HAL Laboratory and Nintendo are in danger of alienating longtime fans if the move to 3D is an unsuccessful one, as some argue happened to Sonic the Hedgehog back in the day. In what could be a smart move, Nintendo and HAL have looked at what made Super Mario 3D World and Land successful. HAL appears to have taken most of the design philosophies of a traditional side-scrolling Kirby game and applied them to 3D environments. An idea that is corroborated by GameXplain.
The move to a fully 3D Kirby game with traditional gameplay elements is a big and exciting one
It seems as though we won’t have massive open areas to explore, and will instead play individual stages set in a larger unknown post-apocalyptic world — one that gives off major NieR: Automata vibes. Time will tell exactly what level of exploration we’ll be given, or if there are large open spaces to explore, but it looks like HAL and Nintendo are easing us into Kirby in 3D. Honestly, that’s enough for this longtime Kirby fan. The reveal trailer during the Nintendo Direct was exciting, colourful, and left enough details out to keep things interesting. Kirby and the Forgotten Land stole the show, even over games like the much-anticipated Bayonetta 3. Most importantly, Kirby and the Forgotten Land looks fun.

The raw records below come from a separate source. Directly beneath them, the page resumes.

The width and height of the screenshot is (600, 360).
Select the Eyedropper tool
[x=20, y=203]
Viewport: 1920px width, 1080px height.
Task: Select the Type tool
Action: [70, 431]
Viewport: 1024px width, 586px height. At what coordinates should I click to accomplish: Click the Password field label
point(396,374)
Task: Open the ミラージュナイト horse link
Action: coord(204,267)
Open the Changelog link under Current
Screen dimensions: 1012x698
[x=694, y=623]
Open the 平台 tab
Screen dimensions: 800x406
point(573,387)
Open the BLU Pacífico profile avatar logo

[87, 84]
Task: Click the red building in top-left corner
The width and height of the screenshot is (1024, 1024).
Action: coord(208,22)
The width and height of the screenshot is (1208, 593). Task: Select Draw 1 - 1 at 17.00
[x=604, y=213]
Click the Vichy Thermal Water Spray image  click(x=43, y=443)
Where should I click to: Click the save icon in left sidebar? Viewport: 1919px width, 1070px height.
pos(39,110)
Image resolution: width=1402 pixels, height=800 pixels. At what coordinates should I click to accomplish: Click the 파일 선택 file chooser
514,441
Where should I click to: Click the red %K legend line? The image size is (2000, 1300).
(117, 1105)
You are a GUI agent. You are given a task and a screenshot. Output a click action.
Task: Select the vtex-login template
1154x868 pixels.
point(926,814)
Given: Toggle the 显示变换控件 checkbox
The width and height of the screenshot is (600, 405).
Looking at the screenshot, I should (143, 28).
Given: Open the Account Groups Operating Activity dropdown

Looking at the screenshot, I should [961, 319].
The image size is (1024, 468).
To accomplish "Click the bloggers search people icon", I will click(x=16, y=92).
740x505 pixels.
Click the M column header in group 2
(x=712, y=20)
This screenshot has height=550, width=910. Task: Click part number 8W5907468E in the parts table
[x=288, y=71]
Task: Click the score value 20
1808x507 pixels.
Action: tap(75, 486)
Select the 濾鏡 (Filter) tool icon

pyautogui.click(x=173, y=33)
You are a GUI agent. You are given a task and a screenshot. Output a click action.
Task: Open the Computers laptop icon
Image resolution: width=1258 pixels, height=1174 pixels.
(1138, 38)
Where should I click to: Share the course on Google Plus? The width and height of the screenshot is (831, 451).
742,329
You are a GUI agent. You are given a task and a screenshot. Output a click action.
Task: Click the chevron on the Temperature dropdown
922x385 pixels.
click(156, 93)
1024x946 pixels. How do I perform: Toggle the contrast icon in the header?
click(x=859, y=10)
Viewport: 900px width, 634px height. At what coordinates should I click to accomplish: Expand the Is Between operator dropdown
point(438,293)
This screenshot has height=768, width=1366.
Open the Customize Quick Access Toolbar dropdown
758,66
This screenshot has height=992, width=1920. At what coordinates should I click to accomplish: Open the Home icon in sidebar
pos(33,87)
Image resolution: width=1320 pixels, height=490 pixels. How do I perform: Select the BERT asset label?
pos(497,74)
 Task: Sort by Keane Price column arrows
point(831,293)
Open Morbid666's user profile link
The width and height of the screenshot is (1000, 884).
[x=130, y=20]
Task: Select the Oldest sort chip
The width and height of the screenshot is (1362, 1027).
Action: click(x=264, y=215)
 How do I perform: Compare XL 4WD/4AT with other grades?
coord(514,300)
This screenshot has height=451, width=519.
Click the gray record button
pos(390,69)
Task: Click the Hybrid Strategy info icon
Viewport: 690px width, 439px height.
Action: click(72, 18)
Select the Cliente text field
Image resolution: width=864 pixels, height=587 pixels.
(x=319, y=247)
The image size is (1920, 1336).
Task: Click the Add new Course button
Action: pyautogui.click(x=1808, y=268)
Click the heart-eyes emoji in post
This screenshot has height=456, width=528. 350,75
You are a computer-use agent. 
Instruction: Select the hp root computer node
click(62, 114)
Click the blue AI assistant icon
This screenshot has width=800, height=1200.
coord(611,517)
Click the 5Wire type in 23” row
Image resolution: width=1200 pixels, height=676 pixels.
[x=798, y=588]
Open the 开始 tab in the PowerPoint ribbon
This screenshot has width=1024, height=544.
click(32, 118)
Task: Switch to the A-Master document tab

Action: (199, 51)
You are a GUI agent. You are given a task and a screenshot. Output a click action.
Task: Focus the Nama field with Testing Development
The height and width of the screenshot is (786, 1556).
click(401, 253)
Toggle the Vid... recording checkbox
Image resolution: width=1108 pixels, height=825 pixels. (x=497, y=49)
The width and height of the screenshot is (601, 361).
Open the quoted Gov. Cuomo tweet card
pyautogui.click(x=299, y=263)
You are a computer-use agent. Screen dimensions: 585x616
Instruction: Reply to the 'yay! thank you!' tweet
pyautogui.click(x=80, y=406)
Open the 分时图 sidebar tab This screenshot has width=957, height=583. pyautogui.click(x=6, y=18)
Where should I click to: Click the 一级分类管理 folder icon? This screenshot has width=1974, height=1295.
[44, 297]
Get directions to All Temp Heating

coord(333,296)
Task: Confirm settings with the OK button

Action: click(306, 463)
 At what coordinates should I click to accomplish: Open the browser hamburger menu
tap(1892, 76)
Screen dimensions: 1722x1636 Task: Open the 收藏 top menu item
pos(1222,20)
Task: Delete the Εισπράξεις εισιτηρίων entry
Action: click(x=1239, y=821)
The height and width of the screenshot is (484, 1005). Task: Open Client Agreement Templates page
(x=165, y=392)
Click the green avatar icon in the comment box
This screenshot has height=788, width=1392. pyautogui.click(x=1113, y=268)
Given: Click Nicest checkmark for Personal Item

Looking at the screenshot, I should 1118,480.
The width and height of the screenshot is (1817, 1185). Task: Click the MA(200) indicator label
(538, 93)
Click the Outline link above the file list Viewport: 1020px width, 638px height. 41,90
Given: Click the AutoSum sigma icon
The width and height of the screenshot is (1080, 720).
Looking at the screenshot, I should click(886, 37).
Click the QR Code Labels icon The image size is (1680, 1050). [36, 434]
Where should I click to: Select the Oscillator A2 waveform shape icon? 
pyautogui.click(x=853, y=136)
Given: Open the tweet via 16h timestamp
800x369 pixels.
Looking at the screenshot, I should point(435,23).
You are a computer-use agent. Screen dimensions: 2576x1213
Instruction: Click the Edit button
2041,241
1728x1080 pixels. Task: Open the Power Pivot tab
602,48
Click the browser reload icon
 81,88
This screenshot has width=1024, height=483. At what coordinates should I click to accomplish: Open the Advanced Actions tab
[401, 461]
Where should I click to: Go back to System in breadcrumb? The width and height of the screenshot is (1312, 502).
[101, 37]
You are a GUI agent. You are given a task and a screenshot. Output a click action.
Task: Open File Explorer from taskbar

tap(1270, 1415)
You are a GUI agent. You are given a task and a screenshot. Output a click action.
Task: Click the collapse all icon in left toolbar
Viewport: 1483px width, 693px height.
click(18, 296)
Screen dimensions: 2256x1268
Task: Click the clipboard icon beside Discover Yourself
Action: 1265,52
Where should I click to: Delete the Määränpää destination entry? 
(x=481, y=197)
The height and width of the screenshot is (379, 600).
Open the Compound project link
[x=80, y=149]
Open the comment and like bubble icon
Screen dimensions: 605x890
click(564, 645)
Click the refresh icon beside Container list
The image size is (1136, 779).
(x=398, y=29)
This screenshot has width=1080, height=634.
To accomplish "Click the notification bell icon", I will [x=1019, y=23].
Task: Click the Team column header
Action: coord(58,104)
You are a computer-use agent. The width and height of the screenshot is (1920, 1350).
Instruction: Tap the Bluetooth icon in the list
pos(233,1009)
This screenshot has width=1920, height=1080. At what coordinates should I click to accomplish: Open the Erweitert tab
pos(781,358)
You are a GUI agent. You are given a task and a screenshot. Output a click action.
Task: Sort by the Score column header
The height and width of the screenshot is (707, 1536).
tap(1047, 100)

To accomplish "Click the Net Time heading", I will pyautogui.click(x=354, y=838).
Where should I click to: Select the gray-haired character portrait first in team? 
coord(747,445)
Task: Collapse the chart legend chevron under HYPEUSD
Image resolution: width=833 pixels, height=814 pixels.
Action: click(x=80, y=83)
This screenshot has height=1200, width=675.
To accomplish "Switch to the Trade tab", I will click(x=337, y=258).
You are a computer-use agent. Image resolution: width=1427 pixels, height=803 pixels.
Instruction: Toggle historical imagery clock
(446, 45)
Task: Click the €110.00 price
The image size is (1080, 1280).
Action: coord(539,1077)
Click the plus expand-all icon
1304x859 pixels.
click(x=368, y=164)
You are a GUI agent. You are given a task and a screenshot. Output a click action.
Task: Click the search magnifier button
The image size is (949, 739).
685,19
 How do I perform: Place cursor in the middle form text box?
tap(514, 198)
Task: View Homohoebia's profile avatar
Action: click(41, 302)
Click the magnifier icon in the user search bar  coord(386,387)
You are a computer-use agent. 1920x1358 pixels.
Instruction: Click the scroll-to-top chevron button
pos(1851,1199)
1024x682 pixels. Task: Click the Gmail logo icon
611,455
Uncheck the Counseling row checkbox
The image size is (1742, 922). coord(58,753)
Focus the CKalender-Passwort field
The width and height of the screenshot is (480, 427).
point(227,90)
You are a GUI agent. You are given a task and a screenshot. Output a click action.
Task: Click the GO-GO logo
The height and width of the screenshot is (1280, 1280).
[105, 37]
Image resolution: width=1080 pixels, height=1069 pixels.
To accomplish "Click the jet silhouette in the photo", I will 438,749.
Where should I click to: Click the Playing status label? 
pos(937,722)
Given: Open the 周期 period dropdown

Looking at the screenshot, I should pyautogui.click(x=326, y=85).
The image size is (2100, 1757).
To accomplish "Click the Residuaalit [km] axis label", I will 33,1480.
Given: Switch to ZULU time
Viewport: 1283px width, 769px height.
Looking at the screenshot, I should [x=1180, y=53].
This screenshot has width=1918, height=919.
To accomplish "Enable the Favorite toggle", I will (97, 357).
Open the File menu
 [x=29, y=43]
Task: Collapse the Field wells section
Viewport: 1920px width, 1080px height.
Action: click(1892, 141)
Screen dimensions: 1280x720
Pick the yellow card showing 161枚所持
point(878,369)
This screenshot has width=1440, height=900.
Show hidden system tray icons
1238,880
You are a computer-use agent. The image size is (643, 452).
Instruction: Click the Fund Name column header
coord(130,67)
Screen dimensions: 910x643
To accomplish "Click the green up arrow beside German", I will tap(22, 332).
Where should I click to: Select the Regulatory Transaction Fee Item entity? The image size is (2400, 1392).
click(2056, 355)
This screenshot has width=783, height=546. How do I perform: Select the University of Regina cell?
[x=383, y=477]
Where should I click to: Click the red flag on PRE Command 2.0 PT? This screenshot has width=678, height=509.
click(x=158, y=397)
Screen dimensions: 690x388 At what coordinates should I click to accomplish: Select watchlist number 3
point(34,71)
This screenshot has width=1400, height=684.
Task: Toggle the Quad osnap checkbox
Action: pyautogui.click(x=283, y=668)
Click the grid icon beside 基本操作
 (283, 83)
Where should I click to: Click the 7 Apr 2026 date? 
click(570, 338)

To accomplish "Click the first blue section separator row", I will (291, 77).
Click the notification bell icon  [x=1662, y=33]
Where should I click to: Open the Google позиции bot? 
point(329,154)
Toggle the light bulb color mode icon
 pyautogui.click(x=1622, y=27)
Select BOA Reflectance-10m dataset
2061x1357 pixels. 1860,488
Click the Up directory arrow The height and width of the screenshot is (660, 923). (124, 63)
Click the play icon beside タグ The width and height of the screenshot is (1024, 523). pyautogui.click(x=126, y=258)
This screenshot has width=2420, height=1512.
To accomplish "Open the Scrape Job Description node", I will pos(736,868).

While I think it’s smart to keep Kirby’s first fully 3D mainline entry as close to traditional Kirby gameplay as possible to help ease in this bold new era for the platformer, some red flags are being raised. Throughout the reveal trailer, it looks as though Kirby is being hemmed in by low barricades and other natural barriers. Naturally, you’d think that Kirby could flutter jump high above these barriers. With open spaces hinted at in the background during the trailer, but seemingly not traversable, it could feel like our exploration is limited.
What we’ve seen so far, too, showcases a lack of puzzles in the game. While puzzles aren’t the first thing you think of when Kirby comes to mind, they do play a big role in what makes the games so great. In traditional Kirby games, players are tasked with solving puzzles to find unlockables, win 1-Ups, and more. Typically, these puzzles are time-sensitive and have you making smart use of a Copy Ability or two to start a chain reaction in order to open blocked sections of the room. These puzzle rooms add some longevity, innovation, and challenge to the games, bringing replay value for those of us who want to go back and unlock everything. Without these extra details, Kirby and the Forgotten Land could be too straightforward and lacking in difficulty.
I hope, too, that there are more than the five Copy Abilities shown in the trailer. While these are all classic abilities, the game needs more to keep things interesting. Kirby is all about the different abilities, and hopefully, there’s plenty more to be seen on that front before the game’s release in Spring 2022.
While Kirby and the Forgotten Land isn’t the first Kirby game to feature 3D environments, it is the first mainline, full-price entry to ditch the traditional side-scrolling platforming gameplay. There are some doubts surrounding it but there is, hopefully, a lot more to see of Kirby and the Forgotten Land before it releases in Spring 2022. What we’ve seen so far, though, is enough to promise that Kirby and the Forgotten Land has the potential to be a quietly revolutionary entry in the series.
Kirby has needed some shaking up following the stale Star Allies, and the Forgotten Land looks as though it could be exactly the big new idea the series needs. Kirby is about to venture into paths previously only lightly trodden. The Switch could have another gem in its library. I can’t wait to see more.